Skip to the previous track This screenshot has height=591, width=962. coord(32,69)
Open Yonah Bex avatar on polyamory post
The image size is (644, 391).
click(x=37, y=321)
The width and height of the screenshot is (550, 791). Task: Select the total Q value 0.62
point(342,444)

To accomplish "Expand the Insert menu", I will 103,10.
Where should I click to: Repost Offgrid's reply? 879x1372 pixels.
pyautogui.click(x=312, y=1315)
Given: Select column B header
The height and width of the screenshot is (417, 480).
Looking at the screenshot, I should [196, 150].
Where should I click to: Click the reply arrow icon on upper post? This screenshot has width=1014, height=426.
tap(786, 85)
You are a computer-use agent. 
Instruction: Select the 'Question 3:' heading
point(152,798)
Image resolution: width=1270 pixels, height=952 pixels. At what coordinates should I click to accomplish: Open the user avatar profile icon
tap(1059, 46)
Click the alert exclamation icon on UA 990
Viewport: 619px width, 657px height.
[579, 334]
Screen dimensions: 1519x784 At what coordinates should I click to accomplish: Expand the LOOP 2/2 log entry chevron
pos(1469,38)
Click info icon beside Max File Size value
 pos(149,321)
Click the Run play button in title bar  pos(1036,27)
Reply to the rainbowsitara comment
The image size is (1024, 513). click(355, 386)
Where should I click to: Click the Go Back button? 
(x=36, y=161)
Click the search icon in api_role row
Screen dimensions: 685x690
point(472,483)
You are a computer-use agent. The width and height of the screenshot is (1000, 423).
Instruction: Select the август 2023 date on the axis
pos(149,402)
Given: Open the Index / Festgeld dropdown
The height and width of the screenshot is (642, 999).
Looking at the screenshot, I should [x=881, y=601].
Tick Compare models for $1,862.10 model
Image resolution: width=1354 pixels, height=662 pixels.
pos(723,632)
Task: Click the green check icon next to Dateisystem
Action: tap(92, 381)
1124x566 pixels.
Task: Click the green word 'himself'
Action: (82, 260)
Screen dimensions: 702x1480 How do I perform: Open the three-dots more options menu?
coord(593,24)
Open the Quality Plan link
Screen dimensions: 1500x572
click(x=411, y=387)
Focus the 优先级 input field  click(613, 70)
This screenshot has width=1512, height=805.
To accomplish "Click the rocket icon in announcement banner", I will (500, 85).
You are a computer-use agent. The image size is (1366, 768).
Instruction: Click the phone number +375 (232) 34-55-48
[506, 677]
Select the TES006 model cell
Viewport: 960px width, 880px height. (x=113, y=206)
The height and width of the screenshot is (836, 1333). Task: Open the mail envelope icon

* **HOW TO COMPLETE THIS TASK**: Using the data above, return each line that includes the word "will".

* **EXPECTED ANSWER**:
To accomplish "Expand the Insert menu", I will 103,10.
To accomplish "Click the rocket icon in announcement banner", I will (500, 85).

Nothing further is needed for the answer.